Turkish police forces have engaged in clashes with hundreds of pro-Kurdish activists trying to reach the main train station in the capital, Ankara, to commemorate the victims of last year’s twin bomb blasts.
On Monday, lines of police and water cannon trucks blocked roads leading to the station as demonstrators, carrying placards and flags, sought to march to the site.
A crowd of more than 150 people chanted “murderous state” when people refused to let them through.
Police then fired tear gas canisters and plastic bullets to disperse the protesters, some of whom hurled bottles and stones in return.
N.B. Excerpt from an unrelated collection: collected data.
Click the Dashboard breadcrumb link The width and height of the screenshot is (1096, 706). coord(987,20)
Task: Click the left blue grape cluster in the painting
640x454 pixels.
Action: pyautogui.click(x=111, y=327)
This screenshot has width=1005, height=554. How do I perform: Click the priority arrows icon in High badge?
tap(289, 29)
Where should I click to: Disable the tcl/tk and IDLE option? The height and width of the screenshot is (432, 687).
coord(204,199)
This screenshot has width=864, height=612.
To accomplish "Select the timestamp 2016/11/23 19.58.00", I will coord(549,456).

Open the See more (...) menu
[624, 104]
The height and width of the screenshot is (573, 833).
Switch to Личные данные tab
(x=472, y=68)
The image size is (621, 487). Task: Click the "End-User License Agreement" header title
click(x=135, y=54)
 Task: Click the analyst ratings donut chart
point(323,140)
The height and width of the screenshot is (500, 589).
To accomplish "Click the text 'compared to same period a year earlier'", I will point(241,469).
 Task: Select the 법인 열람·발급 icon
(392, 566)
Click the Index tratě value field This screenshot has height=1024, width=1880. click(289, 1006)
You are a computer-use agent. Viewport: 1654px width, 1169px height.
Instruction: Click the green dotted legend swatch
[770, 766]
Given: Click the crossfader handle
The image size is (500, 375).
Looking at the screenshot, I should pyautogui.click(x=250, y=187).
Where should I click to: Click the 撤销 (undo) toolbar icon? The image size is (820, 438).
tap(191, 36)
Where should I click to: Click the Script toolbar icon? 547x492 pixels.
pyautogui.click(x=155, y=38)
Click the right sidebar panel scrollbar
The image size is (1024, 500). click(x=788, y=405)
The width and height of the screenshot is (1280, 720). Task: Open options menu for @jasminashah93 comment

Some of the demonstrators were struck by police truncheons, while some others covered their mouths to avoid breathing difficulties.
When people were about to observe silence at the exact time of the attack at 10:04 local time in tribute to the victims, the crowd gave a loud ovation and pledged not to allow the tragedy to be forgotten.
On October 10, 2015, 103 people lost their lives, when two bombers believed to be affiliated to the Takfiri Daesh terrorist group blew themselves up during a gathering of pro-Kurdish activists.
Nearly 500 people also sustained injuries, with some of them still receiving treatment.
Families and relatives of the victims are deeply frustrated by the slow progress of the investigation and the judiciary’s failure to bring a single person to justice over the attack.
Turkey has time and again been accused of being one of the main supporters of the militant groups operating in Syria, with reports saying that Ankara actively trains and arms the Takfiri terrorists there and facilitates their safe passage into the conflict-ridden Arab country.
Analysts believe that the activities of Daesh inside Turkey seem to be an inevitable side-effect of support for the militants in Syria.